### Selected passage
###

Budget and scheduling pressures were always in the background too. But honestly, what I remember most is the problem-solving. There were times we had to get creative about how we operated and managed certain stations to get the results we needed. Some things worked, some things didn’t, but when something didn’t work, we had to regroup, sit down, analyse and figure out why, and then come back with a better approach. That back-and-forth, that willingness to keep trying until you get it right, is really what carried those projects through. I had a great team to work with, that was also motivated, and that helped a lot.

Q8. Water supply engineering spans treatment, distribution, and system management. Which areas have been the most technically demanding in your experience?

###

### Collected material
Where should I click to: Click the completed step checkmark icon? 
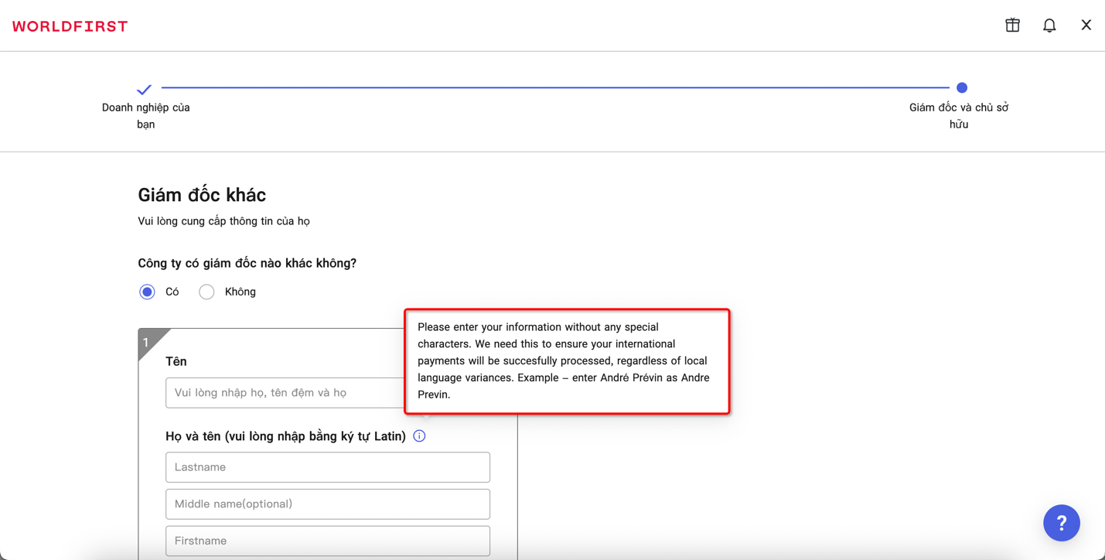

###

### Exercise goal
Copy out the part of the water engineering interview starting at "Budget and scheduling" and ending at "in your experience?". Answer from the water engineering interview alone, not from the lines.

### Reply to the exercise
Budget and scheduling pressures were always in the background too. But honestly, what I remember most is the problem-solving. There were times we had to get creative about how we operated and managed certain stations to get the results we needed. Some things worked, some things didn’t, but when something didn’t work, we had to regroup, sit down, analyse and figure out why, and then come back with a better approach. That back-and-forth, that willingness to keep trying until you get it right, is really what carried those projects through. I had a great team to work with, that was also motivated, and that helped a lot.

Q8. Water supply engineering spans treatment, distribution, and system management. Which areas have been the most technically demanding in your experience?